ECLI:NL:GHAMS:2024:2174
Gerechtshof Amsterdam
- Hoger beroep
- Rechtspraak.nl
Bevestiging van vonnis in ontnemingszaak met vervanging van bewijsmiddelen
In deze zaak heeft het Gerechtshof Amsterdam op 12 juli 2024 uitspraak gedaan in hoger beroep tegen een vonnis van de rechtbank Amsterdam van 13 februari 2024. De zaak betreft een ontnemingsvordering van het openbaar ministerie tegen een veroordeelde, geboren in 2005, die eerder was veroordeeld voor medeplegen van oplichting en diefstal door middel van valse sleutels, gepleegd op 19 oktober 2022. De rechtbank had de veroordeelde verplicht tot betaling van een bedrag van € 4.746,67 aan de Staat ter ontneming van wederrechtelijk verkregen voordeel.

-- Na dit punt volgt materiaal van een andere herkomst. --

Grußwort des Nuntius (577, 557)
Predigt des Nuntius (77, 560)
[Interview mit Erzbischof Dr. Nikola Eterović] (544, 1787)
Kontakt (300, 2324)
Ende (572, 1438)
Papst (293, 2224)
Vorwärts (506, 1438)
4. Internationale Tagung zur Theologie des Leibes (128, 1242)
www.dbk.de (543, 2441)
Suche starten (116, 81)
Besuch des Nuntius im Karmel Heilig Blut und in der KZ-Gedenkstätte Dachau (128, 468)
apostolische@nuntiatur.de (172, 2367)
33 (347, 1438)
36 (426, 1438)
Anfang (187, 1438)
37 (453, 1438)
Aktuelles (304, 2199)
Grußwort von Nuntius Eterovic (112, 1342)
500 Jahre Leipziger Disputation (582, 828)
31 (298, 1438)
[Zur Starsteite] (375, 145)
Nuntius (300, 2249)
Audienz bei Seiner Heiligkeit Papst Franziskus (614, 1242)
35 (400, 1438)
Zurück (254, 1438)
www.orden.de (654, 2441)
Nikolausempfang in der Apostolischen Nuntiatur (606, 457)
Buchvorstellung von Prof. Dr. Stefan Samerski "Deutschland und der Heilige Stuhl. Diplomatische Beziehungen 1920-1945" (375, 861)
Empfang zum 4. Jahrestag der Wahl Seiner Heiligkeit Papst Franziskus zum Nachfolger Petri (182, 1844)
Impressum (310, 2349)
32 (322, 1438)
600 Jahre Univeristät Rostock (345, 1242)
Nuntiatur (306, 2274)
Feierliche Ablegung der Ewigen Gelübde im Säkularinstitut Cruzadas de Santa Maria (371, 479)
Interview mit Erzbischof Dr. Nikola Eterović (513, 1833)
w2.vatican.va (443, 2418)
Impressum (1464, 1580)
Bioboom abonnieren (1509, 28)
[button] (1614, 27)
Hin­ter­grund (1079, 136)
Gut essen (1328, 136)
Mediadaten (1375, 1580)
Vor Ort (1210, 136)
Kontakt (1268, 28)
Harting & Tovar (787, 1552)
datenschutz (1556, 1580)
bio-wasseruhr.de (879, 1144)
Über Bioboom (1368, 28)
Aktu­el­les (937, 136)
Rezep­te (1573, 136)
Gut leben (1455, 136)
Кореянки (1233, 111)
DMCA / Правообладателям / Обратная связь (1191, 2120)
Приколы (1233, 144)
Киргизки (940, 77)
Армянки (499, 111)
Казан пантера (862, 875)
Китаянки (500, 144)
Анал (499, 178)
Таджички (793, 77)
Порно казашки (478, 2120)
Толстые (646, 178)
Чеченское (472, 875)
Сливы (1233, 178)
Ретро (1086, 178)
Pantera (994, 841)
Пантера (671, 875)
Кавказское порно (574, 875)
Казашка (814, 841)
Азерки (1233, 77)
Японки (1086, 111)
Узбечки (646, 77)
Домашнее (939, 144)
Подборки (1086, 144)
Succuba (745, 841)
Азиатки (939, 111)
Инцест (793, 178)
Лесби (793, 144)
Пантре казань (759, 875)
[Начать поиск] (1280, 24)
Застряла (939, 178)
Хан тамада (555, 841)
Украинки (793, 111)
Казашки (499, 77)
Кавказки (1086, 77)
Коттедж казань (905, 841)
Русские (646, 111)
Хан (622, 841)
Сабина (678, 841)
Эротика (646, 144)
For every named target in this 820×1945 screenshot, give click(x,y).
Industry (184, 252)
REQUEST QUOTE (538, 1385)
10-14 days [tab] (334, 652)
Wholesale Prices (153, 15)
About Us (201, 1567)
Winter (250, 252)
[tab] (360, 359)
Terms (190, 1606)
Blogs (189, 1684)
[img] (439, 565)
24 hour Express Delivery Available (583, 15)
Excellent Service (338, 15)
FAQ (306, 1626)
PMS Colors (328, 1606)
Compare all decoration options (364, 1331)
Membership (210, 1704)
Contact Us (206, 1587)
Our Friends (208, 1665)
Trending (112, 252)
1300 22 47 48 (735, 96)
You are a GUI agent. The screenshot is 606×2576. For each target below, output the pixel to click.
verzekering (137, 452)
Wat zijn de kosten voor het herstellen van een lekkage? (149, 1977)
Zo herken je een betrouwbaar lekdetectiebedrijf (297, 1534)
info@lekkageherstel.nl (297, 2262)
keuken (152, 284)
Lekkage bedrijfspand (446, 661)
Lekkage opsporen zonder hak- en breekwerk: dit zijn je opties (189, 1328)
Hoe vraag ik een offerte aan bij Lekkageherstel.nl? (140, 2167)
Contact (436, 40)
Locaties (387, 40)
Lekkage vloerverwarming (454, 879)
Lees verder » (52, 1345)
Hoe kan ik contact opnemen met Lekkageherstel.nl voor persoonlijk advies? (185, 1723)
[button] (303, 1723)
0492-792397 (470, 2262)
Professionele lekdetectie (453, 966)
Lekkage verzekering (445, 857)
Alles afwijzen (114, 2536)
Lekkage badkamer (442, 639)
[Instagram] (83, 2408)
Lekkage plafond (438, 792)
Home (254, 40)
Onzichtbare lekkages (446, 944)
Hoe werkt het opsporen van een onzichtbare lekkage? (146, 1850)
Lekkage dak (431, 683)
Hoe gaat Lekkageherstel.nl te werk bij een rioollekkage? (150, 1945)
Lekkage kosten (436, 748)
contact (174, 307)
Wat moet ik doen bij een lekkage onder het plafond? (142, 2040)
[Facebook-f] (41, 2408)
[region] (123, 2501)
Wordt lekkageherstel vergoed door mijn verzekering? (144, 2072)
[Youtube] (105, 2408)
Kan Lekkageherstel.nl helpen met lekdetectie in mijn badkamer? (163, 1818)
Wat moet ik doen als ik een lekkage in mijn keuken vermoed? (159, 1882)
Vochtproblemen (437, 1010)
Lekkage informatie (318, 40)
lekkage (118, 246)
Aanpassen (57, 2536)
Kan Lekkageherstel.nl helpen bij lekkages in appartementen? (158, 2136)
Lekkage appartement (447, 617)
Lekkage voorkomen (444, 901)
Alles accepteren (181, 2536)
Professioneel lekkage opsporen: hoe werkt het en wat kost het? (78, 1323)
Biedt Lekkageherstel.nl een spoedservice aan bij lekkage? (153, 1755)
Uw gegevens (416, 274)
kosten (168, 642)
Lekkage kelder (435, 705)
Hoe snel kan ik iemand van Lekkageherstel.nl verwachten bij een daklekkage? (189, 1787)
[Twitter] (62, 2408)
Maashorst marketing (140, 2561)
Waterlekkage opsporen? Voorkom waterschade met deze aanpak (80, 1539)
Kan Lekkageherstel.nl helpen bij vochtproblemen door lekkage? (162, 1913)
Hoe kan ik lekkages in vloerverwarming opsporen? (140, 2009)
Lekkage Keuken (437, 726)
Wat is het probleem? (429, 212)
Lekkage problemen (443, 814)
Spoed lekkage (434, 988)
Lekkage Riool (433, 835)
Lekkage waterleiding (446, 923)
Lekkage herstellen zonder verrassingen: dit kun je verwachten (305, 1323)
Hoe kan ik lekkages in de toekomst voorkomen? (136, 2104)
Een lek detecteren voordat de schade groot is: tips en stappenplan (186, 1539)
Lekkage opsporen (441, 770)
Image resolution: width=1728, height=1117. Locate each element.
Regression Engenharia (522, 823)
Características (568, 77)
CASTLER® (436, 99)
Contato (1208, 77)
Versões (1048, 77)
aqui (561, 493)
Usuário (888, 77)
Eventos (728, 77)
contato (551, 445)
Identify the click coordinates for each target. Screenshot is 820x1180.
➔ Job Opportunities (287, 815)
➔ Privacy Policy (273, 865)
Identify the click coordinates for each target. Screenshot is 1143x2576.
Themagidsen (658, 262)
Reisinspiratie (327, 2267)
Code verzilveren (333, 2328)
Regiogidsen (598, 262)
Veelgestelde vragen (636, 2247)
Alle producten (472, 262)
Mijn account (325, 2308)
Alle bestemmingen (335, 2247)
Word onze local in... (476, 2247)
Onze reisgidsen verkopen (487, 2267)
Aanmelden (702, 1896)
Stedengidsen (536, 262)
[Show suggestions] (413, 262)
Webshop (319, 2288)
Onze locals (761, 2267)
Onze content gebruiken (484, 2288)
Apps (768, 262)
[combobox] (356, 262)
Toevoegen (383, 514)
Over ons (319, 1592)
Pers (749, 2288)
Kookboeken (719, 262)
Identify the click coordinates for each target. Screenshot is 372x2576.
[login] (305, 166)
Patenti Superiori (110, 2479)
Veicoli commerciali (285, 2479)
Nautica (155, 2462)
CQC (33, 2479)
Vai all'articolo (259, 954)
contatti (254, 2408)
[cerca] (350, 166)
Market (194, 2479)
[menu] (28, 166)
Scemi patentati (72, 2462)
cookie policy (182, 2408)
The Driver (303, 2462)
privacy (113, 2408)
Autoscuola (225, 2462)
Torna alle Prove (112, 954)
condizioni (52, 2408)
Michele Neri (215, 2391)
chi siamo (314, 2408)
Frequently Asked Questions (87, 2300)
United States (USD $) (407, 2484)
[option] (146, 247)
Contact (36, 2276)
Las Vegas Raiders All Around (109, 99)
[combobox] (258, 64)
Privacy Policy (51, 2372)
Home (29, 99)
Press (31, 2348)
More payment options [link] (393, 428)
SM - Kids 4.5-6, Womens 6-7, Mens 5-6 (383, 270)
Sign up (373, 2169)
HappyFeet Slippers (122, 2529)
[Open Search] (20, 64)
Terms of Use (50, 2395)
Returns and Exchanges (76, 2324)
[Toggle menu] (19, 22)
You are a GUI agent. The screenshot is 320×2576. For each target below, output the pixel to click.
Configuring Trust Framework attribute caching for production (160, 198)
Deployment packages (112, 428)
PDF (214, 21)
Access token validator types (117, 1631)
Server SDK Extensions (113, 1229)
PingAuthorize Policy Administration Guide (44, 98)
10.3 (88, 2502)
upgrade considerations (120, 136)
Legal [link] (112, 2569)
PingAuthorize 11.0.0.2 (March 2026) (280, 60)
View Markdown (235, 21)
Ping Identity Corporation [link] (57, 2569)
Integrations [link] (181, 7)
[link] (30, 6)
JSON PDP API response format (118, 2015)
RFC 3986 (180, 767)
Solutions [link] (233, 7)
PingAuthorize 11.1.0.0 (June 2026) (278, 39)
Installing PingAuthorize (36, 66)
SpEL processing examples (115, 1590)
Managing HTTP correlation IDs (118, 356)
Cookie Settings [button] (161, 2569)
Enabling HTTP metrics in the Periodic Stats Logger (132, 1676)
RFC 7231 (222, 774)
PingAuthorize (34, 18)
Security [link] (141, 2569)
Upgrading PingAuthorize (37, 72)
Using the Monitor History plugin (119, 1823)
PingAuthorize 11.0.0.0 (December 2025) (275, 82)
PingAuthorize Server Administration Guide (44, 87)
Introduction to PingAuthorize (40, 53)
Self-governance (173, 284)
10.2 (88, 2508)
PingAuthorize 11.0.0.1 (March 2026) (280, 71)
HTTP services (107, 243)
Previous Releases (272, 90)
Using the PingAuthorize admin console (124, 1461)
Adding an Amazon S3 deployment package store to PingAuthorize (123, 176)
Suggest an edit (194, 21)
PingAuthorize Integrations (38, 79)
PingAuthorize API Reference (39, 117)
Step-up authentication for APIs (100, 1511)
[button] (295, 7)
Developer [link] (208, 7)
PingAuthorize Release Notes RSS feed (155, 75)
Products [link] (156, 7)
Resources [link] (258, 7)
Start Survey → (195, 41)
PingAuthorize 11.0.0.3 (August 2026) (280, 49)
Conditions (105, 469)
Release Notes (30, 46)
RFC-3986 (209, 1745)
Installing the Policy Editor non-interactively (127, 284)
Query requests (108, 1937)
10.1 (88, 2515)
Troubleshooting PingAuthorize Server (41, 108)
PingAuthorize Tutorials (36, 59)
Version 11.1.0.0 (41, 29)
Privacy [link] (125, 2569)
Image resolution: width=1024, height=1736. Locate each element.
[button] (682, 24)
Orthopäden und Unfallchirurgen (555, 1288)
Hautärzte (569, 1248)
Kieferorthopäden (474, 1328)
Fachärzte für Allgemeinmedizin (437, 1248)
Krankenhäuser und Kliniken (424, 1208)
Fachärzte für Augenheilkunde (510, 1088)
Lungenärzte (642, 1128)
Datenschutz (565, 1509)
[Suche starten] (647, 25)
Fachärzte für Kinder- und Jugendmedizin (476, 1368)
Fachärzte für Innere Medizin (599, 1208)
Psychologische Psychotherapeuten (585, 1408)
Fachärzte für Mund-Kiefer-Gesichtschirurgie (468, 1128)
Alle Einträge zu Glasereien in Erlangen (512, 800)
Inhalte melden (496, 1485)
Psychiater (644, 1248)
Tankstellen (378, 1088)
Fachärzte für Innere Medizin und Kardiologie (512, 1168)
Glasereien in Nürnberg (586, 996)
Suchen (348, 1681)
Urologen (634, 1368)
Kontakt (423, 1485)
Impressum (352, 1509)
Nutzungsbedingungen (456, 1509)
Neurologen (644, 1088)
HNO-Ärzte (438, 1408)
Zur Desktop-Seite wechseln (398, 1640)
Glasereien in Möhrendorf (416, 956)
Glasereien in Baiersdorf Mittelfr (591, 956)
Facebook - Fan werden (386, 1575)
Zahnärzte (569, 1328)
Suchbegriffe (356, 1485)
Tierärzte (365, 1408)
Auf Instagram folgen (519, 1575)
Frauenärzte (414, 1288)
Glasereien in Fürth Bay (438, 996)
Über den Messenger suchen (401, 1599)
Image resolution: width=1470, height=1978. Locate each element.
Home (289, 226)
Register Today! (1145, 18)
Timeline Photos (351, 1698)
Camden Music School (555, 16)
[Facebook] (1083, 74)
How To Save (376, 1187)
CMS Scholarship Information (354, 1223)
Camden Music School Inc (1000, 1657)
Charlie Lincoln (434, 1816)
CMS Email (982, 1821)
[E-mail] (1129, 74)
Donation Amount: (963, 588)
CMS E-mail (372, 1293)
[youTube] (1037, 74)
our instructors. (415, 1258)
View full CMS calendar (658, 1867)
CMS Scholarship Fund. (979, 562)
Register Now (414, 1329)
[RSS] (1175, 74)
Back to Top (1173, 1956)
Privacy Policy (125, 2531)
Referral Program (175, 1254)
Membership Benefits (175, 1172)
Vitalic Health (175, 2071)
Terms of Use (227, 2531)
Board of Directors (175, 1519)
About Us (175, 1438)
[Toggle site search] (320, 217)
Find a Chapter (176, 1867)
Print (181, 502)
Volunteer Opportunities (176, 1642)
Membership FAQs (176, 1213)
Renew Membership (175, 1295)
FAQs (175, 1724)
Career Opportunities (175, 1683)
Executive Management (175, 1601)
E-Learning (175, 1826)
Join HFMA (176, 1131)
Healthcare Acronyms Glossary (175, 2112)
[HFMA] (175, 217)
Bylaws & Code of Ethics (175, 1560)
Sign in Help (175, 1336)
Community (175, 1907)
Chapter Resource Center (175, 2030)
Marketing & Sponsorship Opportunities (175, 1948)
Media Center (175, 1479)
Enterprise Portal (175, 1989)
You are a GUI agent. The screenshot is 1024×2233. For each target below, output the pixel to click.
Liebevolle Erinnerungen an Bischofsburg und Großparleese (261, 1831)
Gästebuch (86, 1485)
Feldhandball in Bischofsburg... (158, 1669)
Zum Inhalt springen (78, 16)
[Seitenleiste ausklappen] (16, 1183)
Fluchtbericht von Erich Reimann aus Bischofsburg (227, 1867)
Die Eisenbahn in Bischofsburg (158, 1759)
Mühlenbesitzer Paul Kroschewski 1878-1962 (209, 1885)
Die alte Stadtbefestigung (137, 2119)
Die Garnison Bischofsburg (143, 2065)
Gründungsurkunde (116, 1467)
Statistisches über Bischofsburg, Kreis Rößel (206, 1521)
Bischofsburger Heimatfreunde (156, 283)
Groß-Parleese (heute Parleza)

Het hof heeft het vonnis van de rechtbank bevestigd, maar met de aanpassing dat de gebruikte bewijsmiddelen vervangen worden door nieuwe bewijsmiddelen die na eventueel cassatieberoep in de aanvulling op het arrest zullen worden opgenomen. De verdediging voerde aan dat er een andere verdeling van het wederrechtelijk verkregen voordeel had plaatsgevonden dan door de rechtbank was aangenomen, maar het hof oordeelde dat deze stelling onvoldoende onderbouwd was. Het hof hechtte geen geloof aan de verklaring van de veroordeelde, die stelde dat hij door anderen was aangezet tot zijn daden en dat hij enkel voor eten, drinken en onderdak had gezorgd.
De beslissing van het hof bevestigt de eerdere uitspraak van de rechtbank, waarbij de veroordeelde de verplichting tot betaling van het geldbedrag aan de Staat behoudt. Het arrest is gewezen door de meervoudige strafkamer van het Gerechtshof Amsterdam, met de griffier aanwezig, en is openbaar uitgesproken op de zitting van 12 juli 2024.